**Task brief**: Copy out all of the items below, changing "Status column header" to "Status column label" and keeping everything else the same.

Start

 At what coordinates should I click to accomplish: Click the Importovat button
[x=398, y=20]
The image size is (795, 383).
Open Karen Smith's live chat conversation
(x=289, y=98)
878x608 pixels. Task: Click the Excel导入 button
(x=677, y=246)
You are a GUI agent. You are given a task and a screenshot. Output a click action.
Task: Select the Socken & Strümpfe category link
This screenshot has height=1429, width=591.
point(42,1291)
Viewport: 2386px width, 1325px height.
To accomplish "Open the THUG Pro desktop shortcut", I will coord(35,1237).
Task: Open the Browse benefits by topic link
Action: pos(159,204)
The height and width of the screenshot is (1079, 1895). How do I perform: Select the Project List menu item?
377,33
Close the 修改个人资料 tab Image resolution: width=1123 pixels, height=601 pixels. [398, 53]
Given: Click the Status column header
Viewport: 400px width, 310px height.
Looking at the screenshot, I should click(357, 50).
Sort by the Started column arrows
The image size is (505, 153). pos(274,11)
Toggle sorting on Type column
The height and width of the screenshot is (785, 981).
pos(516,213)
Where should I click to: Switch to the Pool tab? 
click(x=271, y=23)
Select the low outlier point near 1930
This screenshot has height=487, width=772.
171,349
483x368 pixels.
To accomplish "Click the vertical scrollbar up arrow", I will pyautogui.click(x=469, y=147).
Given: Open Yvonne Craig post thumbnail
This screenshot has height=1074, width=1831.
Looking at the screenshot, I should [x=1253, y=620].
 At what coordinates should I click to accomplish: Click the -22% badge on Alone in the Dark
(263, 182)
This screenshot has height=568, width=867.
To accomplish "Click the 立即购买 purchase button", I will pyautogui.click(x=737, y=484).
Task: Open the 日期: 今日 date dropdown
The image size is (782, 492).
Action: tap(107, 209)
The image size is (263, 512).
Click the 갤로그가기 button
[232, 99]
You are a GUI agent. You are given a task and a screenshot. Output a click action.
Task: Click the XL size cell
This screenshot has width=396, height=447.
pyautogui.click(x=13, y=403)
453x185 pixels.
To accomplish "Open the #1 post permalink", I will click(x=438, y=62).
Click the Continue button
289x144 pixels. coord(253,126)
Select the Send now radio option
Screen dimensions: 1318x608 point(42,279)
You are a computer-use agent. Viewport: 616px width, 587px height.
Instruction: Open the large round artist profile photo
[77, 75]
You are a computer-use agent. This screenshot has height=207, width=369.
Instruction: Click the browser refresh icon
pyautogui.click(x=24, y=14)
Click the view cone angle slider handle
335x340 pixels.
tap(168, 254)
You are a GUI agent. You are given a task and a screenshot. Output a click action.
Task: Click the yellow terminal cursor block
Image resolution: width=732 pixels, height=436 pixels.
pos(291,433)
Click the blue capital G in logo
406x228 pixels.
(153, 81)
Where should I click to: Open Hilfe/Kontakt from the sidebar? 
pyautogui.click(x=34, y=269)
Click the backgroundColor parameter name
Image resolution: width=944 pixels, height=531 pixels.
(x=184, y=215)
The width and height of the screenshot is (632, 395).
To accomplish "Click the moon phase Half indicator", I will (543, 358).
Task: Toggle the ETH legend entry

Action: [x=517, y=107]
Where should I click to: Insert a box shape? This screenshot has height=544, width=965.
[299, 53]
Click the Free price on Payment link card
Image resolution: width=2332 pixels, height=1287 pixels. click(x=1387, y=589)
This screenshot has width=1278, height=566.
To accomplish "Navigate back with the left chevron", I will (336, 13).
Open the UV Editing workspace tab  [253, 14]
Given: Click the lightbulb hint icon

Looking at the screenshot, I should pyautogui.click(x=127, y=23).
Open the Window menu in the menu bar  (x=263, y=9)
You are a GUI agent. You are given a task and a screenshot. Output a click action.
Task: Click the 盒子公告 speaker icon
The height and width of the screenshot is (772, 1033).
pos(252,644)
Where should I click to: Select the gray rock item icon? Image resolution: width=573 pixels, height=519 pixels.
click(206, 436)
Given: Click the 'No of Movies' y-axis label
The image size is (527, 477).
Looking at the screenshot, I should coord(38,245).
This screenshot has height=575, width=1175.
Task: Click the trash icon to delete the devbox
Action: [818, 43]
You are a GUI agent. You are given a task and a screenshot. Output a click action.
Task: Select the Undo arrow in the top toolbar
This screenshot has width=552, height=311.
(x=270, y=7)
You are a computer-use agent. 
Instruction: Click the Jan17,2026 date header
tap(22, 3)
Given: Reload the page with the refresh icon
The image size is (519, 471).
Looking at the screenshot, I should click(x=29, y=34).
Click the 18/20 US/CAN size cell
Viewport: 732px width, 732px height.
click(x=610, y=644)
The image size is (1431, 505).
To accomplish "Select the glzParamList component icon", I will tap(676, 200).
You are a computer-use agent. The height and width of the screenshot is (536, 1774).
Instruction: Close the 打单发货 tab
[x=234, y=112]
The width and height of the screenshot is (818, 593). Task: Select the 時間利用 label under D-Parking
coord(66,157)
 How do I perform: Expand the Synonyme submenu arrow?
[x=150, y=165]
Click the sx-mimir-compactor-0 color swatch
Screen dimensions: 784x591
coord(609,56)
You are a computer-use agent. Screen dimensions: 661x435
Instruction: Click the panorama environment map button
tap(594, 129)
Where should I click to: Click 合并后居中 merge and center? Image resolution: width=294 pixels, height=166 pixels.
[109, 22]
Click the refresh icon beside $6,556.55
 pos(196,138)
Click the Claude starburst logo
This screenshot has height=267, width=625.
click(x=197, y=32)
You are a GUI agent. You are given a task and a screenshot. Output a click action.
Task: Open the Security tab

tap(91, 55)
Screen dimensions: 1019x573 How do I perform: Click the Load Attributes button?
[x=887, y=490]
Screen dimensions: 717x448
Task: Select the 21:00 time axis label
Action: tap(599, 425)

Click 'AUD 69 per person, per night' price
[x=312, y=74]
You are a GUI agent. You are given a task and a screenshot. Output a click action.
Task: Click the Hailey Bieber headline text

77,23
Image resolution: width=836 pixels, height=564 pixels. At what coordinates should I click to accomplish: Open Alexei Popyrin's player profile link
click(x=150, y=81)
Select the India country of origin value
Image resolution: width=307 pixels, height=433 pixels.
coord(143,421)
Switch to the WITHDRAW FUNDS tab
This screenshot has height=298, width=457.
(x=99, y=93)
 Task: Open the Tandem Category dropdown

End

**Answer to the exercise**:
 At what coordinates should I click to accomplish: Click the Importovat button
[x=398, y=20]
The image size is (795, 383).
Open Karen Smith's live chat conversation
(x=289, y=98)
878x608 pixels. Task: Click the Excel导入 button
(x=677, y=246)
You are a GUI agent. You are given a task and a screenshot. Output a click action.
Task: Select the Socken & Strümpfe category link
This screenshot has height=1429, width=591.
point(42,1291)
Viewport: 2386px width, 1325px height.
To accomplish "Open the THUG Pro desktop shortcut", I will coord(35,1237).
Task: Open the Browse benefits by topic link
Action: pos(159,204)
The height and width of the screenshot is (1079, 1895). How do I perform: Select the Project List menu item?
377,33
Close the 修改个人资料 tab Image resolution: width=1123 pixels, height=601 pixels. [398, 53]
Given: Click the Status column label
Viewport: 400px width, 310px height.
Looking at the screenshot, I should click(357, 50).
Sort by the Started column arrows
The image size is (505, 153). pos(274,11)
Toggle sorting on Type column
The height and width of the screenshot is (785, 981).
pos(516,213)
Where should I click to: Switch to the Pool tab? 
click(x=271, y=23)
Select the low outlier point near 1930
This screenshot has height=487, width=772.
171,349
483x368 pixels.
To accomplish "Click the vertical scrollbar up arrow", I will pyautogui.click(x=469, y=147).
Given: Open Yvonne Craig post thumbnail
This screenshot has height=1074, width=1831.
Looking at the screenshot, I should [x=1253, y=620].
 At what coordinates should I click to accomplish: Click the -22% badge on Alone in the Dark
(263, 182)
This screenshot has height=568, width=867.
To accomplish "Click the 立即购买 purchase button", I will pyautogui.click(x=737, y=484).
Task: Open the 日期: 今日 date dropdown
The image size is (782, 492).
Action: tap(107, 209)
The image size is (263, 512).
Click the 갤로그가기 button
[232, 99]
You are a GUI agent. You are given a task and a screenshot. Output a click action.
Task: Click the XL size cell
This screenshot has width=396, height=447.
pyautogui.click(x=13, y=403)
453x185 pixels.
To accomplish "Open the #1 post permalink", I will click(x=438, y=62).
Click the Continue button
289x144 pixels. coord(253,126)
Select the Send now radio option
Screen dimensions: 1318x608 point(42,279)
You are a computer-use agent. Viewport: 616px width, 587px height.
Instruction: Open the large round artist profile photo
[77, 75]
You are a computer-use agent. This screenshot has height=207, width=369.
Instruction: Click the browser refresh icon
pyautogui.click(x=24, y=14)
Click the view cone angle slider handle
335x340 pixels.
tap(168, 254)
You are a GUI agent. You are given a task and a screenshot. Output a click action.
Task: Click the yellow terminal cursor block
Image resolution: width=732 pixels, height=436 pixels.
pos(291,433)
Click the blue capital G in logo
406x228 pixels.
(153, 81)
Where should I click to: Open Hilfe/Kontakt from the sidebar? 
pyautogui.click(x=34, y=269)
Click the backgroundColor parameter name
Image resolution: width=944 pixels, height=531 pixels.
(x=184, y=215)
The width and height of the screenshot is (632, 395).
To accomplish "Click the moon phase Half indicator", I will (543, 358).
Task: Toggle the ETH legend entry

Action: [x=517, y=107]
Where should I click to: Insert a box shape? This screenshot has height=544, width=965.
[299, 53]
Click the Free price on Payment link card
Image resolution: width=2332 pixels, height=1287 pixels. click(x=1387, y=589)
This screenshot has width=1278, height=566.
To accomplish "Navigate back with the left chevron", I will (336, 13).
Open the UV Editing workspace tab  [253, 14]
Given: Click the lightbulb hint icon

Looking at the screenshot, I should pyautogui.click(x=127, y=23).
Open the Window menu in the menu bar  (x=263, y=9)
You are a GUI agent. You are given a task and a screenshot. Output a click action.
Task: Click the 盒子公告 speaker icon
The height and width of the screenshot is (772, 1033).
pos(252,644)
Where should I click to: Select the gray rock item icon? Image resolution: width=573 pixels, height=519 pixels.
click(206, 436)
Given: Click the 'No of Movies' y-axis label
The image size is (527, 477).
Looking at the screenshot, I should coord(38,245).
This screenshot has height=575, width=1175.
Task: Click the trash icon to delete the devbox
Action: [818, 43]
You are a GUI agent. You are given a task and a screenshot. Output a click action.
Task: Select the Undo arrow in the top toolbar
This screenshot has width=552, height=311.
(x=270, y=7)
You are a computer-use agent. 
Instruction: Click the Jan17,2026 date header
tap(22, 3)
Given: Reload the page with the refresh icon
The image size is (519, 471).
Looking at the screenshot, I should click(x=29, y=34).
Click the 18/20 US/CAN size cell
Viewport: 732px width, 732px height.
click(x=610, y=644)
The image size is (1431, 505).
To accomplish "Select the glzParamList component icon", I will tap(676, 200).
You are a computer-use agent. The height and width of the screenshot is (536, 1774).
Instruction: Close the 打单发货 tab
[x=234, y=112]
The width and height of the screenshot is (818, 593). Task: Select the 時間利用 label under D-Parking
coord(66,157)
 How do I perform: Expand the Synonyme submenu arrow?
[x=150, y=165]
Click the sx-mimir-compactor-0 color swatch
Screen dimensions: 784x591
coord(609,56)
You are a computer-use agent. Screen dimensions: 661x435
Instruction: Click the panorama environment map button
tap(594, 129)
Where should I click to: Click 合并后居中 merge and center? Image resolution: width=294 pixels, height=166 pixels.
[109, 22]
Click the refresh icon beside $6,556.55
 pos(196,138)
Click the Claude starburst logo
This screenshot has height=267, width=625.
click(x=197, y=32)
You are a GUI agent. You are given a task and a screenshot. Output a click action.
Task: Open the Security tab

tap(91, 55)
Screen dimensions: 1019x573 How do I perform: Click the Load Attributes button?
[x=887, y=490]
Screen dimensions: 717x448
Task: Select the 21:00 time axis label
Action: tap(599, 425)

Click 'AUD 69 per person, per night' price
[x=312, y=74]
You are a GUI agent. You are given a task and a screenshot. Output a click action.
Task: Click the Hailey Bieber headline text

77,23
Image resolution: width=836 pixels, height=564 pixels. At what coordinates should I click to accomplish: Open Alexei Popyrin's player profile link
click(x=150, y=81)
Select the India country of origin value
Image resolution: width=307 pixels, height=433 pixels.
coord(143,421)
Switch to the WITHDRAW FUNDS tab
This screenshot has height=298, width=457.
(x=99, y=93)
 Task: Open the Tandem Category dropdown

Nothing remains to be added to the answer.